Data for this task START

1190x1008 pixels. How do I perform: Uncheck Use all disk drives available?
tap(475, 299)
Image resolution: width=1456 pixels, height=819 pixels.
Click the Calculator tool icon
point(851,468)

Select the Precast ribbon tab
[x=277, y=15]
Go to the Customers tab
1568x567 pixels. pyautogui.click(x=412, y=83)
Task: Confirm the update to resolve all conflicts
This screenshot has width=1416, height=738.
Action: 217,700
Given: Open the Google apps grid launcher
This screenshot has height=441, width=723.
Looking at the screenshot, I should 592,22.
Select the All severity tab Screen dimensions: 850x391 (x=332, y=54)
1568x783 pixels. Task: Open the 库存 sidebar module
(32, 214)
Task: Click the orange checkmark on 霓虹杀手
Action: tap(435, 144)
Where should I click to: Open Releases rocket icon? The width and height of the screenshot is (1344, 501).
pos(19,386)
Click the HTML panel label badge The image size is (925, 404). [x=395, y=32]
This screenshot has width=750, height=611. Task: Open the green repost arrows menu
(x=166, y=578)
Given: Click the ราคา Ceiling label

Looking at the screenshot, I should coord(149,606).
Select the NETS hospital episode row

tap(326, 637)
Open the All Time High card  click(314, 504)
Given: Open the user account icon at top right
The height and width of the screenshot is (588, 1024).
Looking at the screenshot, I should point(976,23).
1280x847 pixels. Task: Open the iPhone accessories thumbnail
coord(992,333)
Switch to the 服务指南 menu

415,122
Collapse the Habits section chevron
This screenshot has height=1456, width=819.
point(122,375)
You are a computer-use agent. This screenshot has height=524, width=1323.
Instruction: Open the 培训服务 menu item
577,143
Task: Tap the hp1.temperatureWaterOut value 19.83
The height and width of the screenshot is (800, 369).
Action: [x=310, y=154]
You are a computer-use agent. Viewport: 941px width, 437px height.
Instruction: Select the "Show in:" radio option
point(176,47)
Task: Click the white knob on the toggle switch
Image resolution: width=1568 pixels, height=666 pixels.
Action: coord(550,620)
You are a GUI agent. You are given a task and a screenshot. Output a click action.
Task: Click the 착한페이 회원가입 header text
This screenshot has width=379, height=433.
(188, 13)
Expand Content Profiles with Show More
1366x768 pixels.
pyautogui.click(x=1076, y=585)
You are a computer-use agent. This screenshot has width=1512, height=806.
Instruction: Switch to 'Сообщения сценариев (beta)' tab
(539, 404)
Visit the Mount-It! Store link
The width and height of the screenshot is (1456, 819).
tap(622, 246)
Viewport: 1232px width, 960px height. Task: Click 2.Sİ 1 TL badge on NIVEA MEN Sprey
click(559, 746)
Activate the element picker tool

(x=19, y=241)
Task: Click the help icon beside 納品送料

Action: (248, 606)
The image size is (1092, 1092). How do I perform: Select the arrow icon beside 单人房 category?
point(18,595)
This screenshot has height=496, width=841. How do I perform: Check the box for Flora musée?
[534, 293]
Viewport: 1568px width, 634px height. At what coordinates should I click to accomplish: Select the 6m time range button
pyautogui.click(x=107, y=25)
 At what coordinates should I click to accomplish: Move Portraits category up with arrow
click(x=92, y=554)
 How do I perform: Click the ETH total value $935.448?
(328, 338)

Data for this task END

→ Problem to work on
Copy the lines above, please. Keep them exact.

→ Your response
1190x1008 pixels. How do I perform: Uncheck Use all disk drives available?
tap(475, 299)
Image resolution: width=1456 pixels, height=819 pixels.
Click the Calculator tool icon
point(851,468)

Select the Precast ribbon tab
[x=277, y=15]
Go to the Customers tab
1568x567 pixels. pyautogui.click(x=412, y=83)
Task: Confirm the update to resolve all conflicts
This screenshot has width=1416, height=738.
Action: 217,700
Given: Open the Google apps grid launcher
This screenshot has height=441, width=723.
Looking at the screenshot, I should 592,22.
Select the All severity tab Screen dimensions: 850x391 (x=332, y=54)
1568x783 pixels. Task: Open the 库存 sidebar module
(32, 214)
Task: Click the orange checkmark on 霓虹杀手
Action: tap(435, 144)
Where should I click to: Open Releases rocket icon? The width and height of the screenshot is (1344, 501).
pos(19,386)
Click the HTML panel label badge The image size is (925, 404). [x=395, y=32]
This screenshot has width=750, height=611. Task: Open the green repost arrows menu
(x=166, y=578)
Given: Click the ราคา Ceiling label

Looking at the screenshot, I should coord(149,606).
Select the NETS hospital episode row

tap(326, 637)
Open the All Time High card  click(314, 504)
Given: Open the user account icon at top right
The height and width of the screenshot is (588, 1024).
Looking at the screenshot, I should point(976,23).
1280x847 pixels. Task: Open the iPhone accessories thumbnail
coord(992,333)
Switch to the 服务指南 menu

415,122
Collapse the Habits section chevron
This screenshot has height=1456, width=819.
point(122,375)
You are a computer-use agent. This screenshot has height=524, width=1323.
Instruction: Open the 培训服务 menu item
577,143
Task: Tap the hp1.temperatureWaterOut value 19.83
The height and width of the screenshot is (800, 369).
Action: [x=310, y=154]
You are a computer-use agent. Viewport: 941px width, 437px height.
Instruction: Select the "Show in:" radio option
point(176,47)
Task: Click the white knob on the toggle switch
Image resolution: width=1568 pixels, height=666 pixels.
Action: coord(550,620)
You are a GUI agent. You are given a task and a screenshot. Output a click action.
Task: Click the 착한페이 회원가입 header text
This screenshot has width=379, height=433.
(188, 13)
Expand Content Profiles with Show More
1366x768 pixels.
pyautogui.click(x=1076, y=585)
You are a computer-use agent. This screenshot has width=1512, height=806.
Instruction: Switch to 'Сообщения сценариев (beta)' tab
(539, 404)
Visit the Mount-It! Store link
The width and height of the screenshot is (1456, 819).
tap(622, 246)
Viewport: 1232px width, 960px height. Task: Click 2.Sİ 1 TL badge on NIVEA MEN Sprey
click(559, 746)
Activate the element picker tool

(x=19, y=241)
Task: Click the help icon beside 納品送料

Action: (248, 606)
The image size is (1092, 1092). How do I perform: Select the arrow icon beside 单人房 category?
point(18,595)
This screenshot has height=496, width=841. How do I perform: Check the box for Flora musée?
[534, 293]
Viewport: 1568px width, 634px height. At what coordinates should I click to accomplish: Select the 6m time range button
pyautogui.click(x=107, y=25)
 At what coordinates should I click to accomplish: Move Portraits category up with arrow
click(x=92, y=554)
 How do I perform: Click the ETH total value $935.448?
(328, 338)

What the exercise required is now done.